EXCERPT TO READ START
Bank of England Governor Mervyn King has lost faith in European governments’ ability to resolve the region’s debt crisis.
The UK central bank on Thursday announced its biggest stimulus since the depths of the recession, citing “vulnerabilities” related to the eurozone turmoil. King said the move, the first loosening of UK monetary policy since 2009, was a response to what could be the worst financial crisis ever.
“It’s pretty much a vote of no confidence in European officials,” said Richard Barwell, an economist at Royal Bank of Scotland Group PLC and a former Bank of England official. “Either the virus is already in the UK so they had to respond, or they don’t believe the problem will be sorted out. I lean toward the second because of how much they’ve done.”
King’s refusal to wait for European governments signals determination to shield the UK from a crisis that threatens to tip Britain’s biggest trading partner into recession.
It also shows concern that failure to protect bank funding markets risks recreating conditions that led to the collapse of Lehman Brothers Holdings Inc three years ago.
EXCERPT TO READ END
DATA EXTRACT START
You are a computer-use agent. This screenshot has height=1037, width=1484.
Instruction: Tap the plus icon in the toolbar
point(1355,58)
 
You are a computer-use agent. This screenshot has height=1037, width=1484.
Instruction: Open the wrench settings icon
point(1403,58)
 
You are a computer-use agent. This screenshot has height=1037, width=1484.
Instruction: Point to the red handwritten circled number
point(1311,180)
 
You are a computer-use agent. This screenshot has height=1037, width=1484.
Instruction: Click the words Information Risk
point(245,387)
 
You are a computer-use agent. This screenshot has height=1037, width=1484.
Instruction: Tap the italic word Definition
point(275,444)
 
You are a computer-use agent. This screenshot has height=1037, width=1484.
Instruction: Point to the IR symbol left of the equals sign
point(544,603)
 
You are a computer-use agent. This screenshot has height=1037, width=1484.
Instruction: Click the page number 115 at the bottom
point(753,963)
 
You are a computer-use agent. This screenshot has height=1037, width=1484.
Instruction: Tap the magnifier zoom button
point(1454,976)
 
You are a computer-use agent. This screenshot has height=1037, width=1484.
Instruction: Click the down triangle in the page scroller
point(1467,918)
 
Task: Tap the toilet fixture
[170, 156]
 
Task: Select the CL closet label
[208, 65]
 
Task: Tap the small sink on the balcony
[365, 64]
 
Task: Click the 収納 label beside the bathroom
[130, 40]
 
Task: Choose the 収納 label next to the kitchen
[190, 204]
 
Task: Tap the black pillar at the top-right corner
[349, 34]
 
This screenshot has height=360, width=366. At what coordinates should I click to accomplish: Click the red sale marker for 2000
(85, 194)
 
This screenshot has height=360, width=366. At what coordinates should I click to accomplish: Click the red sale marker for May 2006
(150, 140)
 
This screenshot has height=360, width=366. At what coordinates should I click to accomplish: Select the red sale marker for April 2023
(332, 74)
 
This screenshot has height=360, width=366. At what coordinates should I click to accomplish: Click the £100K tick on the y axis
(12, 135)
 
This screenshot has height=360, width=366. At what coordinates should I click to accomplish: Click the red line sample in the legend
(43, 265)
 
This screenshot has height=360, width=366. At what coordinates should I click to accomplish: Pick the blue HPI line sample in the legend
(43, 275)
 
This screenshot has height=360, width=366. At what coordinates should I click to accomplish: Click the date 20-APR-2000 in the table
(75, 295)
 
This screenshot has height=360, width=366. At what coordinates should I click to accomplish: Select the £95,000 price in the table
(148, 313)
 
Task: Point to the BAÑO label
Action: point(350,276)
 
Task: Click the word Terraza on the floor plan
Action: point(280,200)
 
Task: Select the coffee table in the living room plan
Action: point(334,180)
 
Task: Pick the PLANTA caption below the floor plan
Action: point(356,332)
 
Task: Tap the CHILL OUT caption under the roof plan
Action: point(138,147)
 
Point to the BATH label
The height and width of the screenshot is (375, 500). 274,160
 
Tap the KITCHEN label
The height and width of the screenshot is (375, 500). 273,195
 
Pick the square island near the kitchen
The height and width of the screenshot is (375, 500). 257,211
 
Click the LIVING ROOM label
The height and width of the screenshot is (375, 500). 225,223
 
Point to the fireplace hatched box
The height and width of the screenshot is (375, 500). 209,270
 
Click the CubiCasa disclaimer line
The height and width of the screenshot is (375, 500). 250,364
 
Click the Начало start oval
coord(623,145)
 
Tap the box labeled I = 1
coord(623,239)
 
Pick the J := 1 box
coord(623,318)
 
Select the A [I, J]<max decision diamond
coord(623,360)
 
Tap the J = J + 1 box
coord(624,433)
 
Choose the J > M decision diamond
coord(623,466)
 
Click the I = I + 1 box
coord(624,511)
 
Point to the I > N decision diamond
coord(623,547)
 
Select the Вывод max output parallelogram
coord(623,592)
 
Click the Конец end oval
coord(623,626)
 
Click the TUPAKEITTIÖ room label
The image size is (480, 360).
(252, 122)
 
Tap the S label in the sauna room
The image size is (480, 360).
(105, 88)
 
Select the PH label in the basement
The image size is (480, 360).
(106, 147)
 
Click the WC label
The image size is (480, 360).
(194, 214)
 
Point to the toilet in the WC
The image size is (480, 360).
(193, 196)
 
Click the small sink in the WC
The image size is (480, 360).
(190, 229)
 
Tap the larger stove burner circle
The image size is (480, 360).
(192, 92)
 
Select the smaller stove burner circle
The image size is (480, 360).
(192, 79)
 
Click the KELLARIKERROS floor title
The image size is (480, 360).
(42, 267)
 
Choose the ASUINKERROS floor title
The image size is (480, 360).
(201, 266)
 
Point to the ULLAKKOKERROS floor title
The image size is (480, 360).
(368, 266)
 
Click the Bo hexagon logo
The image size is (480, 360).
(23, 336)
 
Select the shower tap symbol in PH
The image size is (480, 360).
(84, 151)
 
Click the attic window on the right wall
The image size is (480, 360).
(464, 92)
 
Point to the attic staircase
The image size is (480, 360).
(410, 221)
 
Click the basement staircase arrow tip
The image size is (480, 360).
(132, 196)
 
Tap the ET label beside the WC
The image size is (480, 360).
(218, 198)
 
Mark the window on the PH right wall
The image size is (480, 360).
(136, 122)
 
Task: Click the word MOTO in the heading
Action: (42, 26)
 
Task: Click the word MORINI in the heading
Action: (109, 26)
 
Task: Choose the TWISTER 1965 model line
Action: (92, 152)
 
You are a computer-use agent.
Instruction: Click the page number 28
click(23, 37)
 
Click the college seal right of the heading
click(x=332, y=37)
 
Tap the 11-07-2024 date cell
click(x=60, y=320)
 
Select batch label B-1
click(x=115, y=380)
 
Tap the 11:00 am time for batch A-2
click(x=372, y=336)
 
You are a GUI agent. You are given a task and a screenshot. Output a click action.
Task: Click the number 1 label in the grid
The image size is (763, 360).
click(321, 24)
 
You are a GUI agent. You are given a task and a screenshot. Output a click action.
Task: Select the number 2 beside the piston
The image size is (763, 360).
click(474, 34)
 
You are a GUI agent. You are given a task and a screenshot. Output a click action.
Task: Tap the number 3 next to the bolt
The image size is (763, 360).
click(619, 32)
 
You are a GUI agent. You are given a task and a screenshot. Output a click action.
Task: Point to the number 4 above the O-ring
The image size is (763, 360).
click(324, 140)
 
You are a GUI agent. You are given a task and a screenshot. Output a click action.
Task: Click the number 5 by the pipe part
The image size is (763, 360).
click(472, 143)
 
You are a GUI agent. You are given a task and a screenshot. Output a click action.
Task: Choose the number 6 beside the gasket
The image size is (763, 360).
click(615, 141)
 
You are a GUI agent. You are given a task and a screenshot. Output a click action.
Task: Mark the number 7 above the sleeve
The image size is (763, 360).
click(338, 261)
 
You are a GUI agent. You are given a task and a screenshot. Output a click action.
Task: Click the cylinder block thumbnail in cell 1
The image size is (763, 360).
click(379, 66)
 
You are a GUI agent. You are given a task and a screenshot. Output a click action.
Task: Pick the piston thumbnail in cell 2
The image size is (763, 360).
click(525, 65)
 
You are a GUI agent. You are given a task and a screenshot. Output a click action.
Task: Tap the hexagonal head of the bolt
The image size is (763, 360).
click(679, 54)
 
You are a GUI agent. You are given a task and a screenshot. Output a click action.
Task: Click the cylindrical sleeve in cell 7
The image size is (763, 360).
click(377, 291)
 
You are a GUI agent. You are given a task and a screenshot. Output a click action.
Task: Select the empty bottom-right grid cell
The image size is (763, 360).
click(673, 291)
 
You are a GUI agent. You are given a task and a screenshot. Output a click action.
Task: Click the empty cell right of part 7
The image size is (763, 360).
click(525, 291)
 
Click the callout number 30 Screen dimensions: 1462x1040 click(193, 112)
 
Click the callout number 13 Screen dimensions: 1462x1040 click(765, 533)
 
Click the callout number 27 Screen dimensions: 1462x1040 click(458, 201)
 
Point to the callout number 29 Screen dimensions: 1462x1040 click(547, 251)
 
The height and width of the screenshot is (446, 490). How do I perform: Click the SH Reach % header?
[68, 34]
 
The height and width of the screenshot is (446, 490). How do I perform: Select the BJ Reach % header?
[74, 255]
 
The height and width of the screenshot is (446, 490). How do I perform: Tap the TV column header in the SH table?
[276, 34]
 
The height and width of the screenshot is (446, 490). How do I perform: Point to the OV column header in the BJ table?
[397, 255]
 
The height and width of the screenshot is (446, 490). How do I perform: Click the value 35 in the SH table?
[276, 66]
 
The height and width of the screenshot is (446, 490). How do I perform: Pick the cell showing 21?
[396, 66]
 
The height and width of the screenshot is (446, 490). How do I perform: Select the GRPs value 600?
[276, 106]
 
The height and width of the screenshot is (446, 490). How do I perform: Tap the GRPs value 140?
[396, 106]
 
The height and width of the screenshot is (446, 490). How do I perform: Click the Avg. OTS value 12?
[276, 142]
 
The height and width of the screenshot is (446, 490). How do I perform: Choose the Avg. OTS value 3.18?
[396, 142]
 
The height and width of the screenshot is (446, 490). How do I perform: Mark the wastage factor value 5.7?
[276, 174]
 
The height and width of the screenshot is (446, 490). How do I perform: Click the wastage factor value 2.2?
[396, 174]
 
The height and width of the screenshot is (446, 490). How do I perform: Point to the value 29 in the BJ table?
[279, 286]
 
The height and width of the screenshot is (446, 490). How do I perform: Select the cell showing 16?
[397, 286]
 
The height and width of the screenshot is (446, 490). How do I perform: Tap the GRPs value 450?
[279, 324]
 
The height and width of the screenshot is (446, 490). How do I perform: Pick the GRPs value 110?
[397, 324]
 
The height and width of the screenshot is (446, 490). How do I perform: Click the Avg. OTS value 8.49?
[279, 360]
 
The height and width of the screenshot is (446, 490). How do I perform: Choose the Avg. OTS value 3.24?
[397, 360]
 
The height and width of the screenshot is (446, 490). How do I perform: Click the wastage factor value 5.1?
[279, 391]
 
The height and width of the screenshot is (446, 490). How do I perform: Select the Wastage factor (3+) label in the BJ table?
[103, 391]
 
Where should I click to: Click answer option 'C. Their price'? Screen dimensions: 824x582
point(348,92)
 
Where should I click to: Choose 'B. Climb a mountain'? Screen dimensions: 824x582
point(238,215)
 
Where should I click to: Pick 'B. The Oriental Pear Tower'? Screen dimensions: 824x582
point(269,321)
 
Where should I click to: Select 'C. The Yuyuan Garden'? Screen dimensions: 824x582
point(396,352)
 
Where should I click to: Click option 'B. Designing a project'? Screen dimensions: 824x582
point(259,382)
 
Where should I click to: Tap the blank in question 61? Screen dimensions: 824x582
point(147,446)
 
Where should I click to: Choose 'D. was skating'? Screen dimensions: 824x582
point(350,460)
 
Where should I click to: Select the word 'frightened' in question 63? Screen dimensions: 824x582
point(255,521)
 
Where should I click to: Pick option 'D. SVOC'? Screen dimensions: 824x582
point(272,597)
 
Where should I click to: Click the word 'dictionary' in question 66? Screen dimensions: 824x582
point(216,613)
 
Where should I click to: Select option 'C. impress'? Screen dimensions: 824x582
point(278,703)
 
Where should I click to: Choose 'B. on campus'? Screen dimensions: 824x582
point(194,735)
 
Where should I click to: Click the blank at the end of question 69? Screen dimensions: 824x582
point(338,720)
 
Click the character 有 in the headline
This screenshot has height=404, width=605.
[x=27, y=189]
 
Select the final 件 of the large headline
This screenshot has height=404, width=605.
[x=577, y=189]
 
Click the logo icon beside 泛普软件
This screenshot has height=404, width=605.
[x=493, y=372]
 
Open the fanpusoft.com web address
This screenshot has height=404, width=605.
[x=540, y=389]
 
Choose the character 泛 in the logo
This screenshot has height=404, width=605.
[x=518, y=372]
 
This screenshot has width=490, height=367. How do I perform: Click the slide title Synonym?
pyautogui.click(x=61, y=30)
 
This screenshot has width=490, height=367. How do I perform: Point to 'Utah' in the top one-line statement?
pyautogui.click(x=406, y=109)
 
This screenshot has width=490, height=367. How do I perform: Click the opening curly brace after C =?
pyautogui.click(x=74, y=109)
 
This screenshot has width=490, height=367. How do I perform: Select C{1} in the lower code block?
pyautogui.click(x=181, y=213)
DATA EXTRACT END
EXERCISE
Continue the article on the Bank of England's stimulus and the eurozone debt crisis from its last sentence. These records have no connection to the text.

RESPONSE BELOW
The UK central bank, which left its benchmark interest rate at a record-low 0.5 percent, raised the ceiling for so-called quantitative easing to ￡275 billion (US$421 billion) from ￡200 billion. That is the biggest expansion since the first round of stimulus in March 2009. Only 11 of 32 economists in a Bloomberg News survey predicted the increase.
“The external environment has definitely darkened,” said Steven Bell, chief economist at hedge fund GLC Ltd in London. “Why do we need to wait for them to get their act together? The Bank of England is correct. It’s a bold move, but a good one.”
Bank shares have plunged this year on concern that they will suffer if Greece defaults and as European officials clashed over how to resolve the turmoil. The Bloomberg Europe Banks Index has fallen 30 percent this year.